SMEs confirmed that this probabilistic modeling approach was frequently employed by owner agencies to assess the frequency and type of maintenance activities they conduct. However, no owner agency was aware that this approach had ever been used to monetize cost savings from different testing or inspection activities.
2.4 Follow-Up Survey to Finalize Key Parameters of the Model
After the interviews, a subset of SMEs took an online survey to review the values of the key parameters used in the model. This semi-Delphi process shared back with state DOTs the average values for parameters obtained from the interviews, such as
- Share of submitted samples tested and not tested,
- The average out-of-specification failure rate for the samples tested, and
- The average delay/lag between the time a sample is received and it is tested.

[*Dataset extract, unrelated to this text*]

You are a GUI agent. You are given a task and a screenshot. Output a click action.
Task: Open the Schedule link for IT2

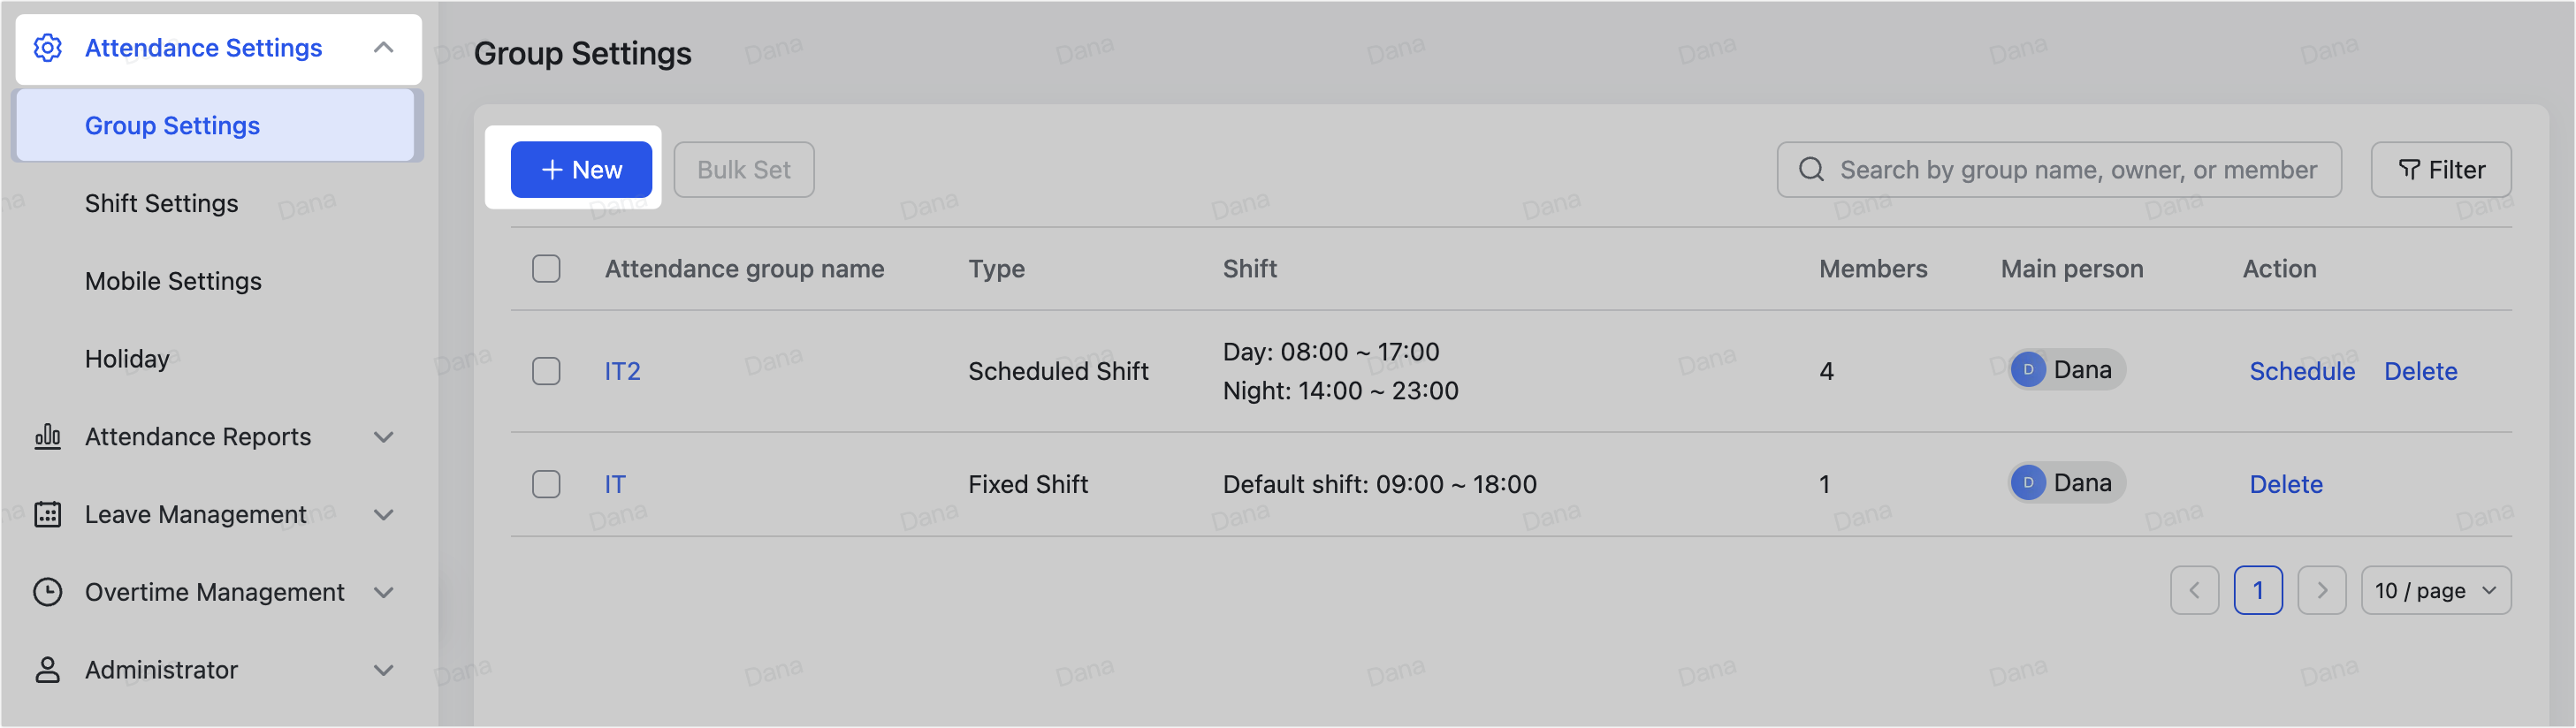coord(2302,371)
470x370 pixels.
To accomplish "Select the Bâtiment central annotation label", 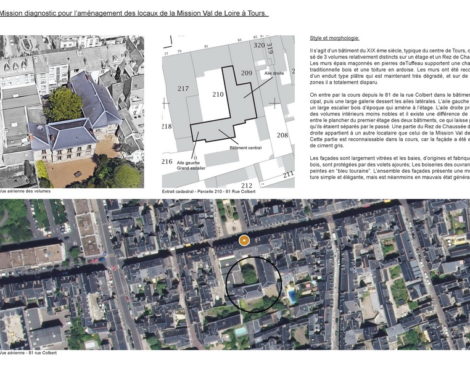I will click(246, 148).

Appendix C contains the survey questions. SME respondents were asked to comment on whether they thought the average/typical values identified during the interviews were representative of the industry as a whole (too high, too low, about right). This gave SMEs who did not feel comfortable citing numerical values in the interviews a chance to provide input to the parameter values used in the final analysis.
The electronic survey was sent to the 13 state DOT SMEs interviewed. Five completed the survey. All of the surveys received were supportive of the key parameter values that were used in the model. In addition, the key parameter values were vetted with the TFPE-01 project panel, which reviewed interim report documents. Based on the panel’s comments, minor adjustments were made. Hence, the evaluation team determined that these values are reasonably applicable for most DOTs.